Laisse tomber. Je suis installé au poste n°2, on peut discuter tranquille.

Super !
Tu me racontes ta journée ?

D'accord, mais ne comptes pas sur moi pour te révéler quoique ce soit, comme d'habitude. De toute façon tu es sûrement plus au courant que moi.

Certes, mais tu es plutôt à cheval sur les procédures…

C'est important les procédures.

Oui, C'est important.
Allez, dis ce que t'as fait depuis hier.

Par où commencer ? Il y avait une pénurie de beurre au petit déjeuner, et je crois que ça a été l'événement le plus tragique de la journée.
Ensuite je suis allé accompagner le docteur Nasr et son assistant qui avaient besoin de prélever des échantillons sur leur figuier de barbarie sonique.
Et maintenant je surveille les étagères poussiéreuses de ce bon vieux hangar des objets anormaux.
Mais sinon, je me suis posé une question hier soir : tu sais dessiner ?

Drôle de question… Je pense que oui.

Super ! Tu peux te dessiner ? Je ferai un dessin de moi aussi, comme ça tu sauras à quoi je ressemble.

J'ai…je vais essayer. Il faut juste que je me rappelle.
Je devais ressembler à une personne normale, et puisque tout le monde est une personne normale, je devais avoir une tête de tout le monde…
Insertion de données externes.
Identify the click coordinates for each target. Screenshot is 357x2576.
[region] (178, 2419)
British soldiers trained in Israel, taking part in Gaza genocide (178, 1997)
Un peu comme ça ? Je crois que c'est moi :
Dessin%201

Tu ne te souviens pas, n'est-ce pas ?
C'est pas grave, c'était pas une idée très pertinente à la réflexion.
Mais chose promise, chose due, voici un portrait de moi.
Dessin%202

Ça ressemble pas à la photo de ton dossier. Et puis tu n'as sûrement pas des points noirs à la place des yeux, et tu as oublié plein d'os et d'articulations.

Oui bon, je suis nul avec un crayon, d'accord. Mais c'est l'esprit qui compte, l'impression générale ! C'est un portrait de comment je me sens : rond, souriant et un peu naïf.

Ça me dépasse un peu…


J'ai réfléchi à ton histoire de portrait de comment tu te sens.
Et j'ai essayé
Dessin

Et j'ai peur.
Ça ne ressemble pas à un humain.
Et pourtant je le suis, hein ?

C'est intéressant comme portrait.

Réponds. J'ai besoin de la vérité, pour une fois.
C'est important pour moi.

Oui, tu l'es complètement et sans aucun doute ! Comment tu pourrais être autre chose qu'un humain ?

Tu mens. Tu écris toujours un peu différemment quand tu mens.

Et tu mens souvent dans ce journal.

Quoi ? Non pas du tout !
Écoute je ne sais pas ce que tu veux dire par "écrire différemment", mais ça n'a aucun sens.

Excuse-toi.

Quoi ? Mais

Excuse-toi.

Je ne t'ai jamais menti, promis juré !

Enfoiré.

Il faut me faire confiance, on est amis, non ?


Hého !


Ezra, tu es là ?


Désolé si je t'ai vexé ou quoi que ce soit.


Salut ?


S'il te plaît arrête de bouder.


Ez !


Je peux faire quoi pour que tu me reparles ?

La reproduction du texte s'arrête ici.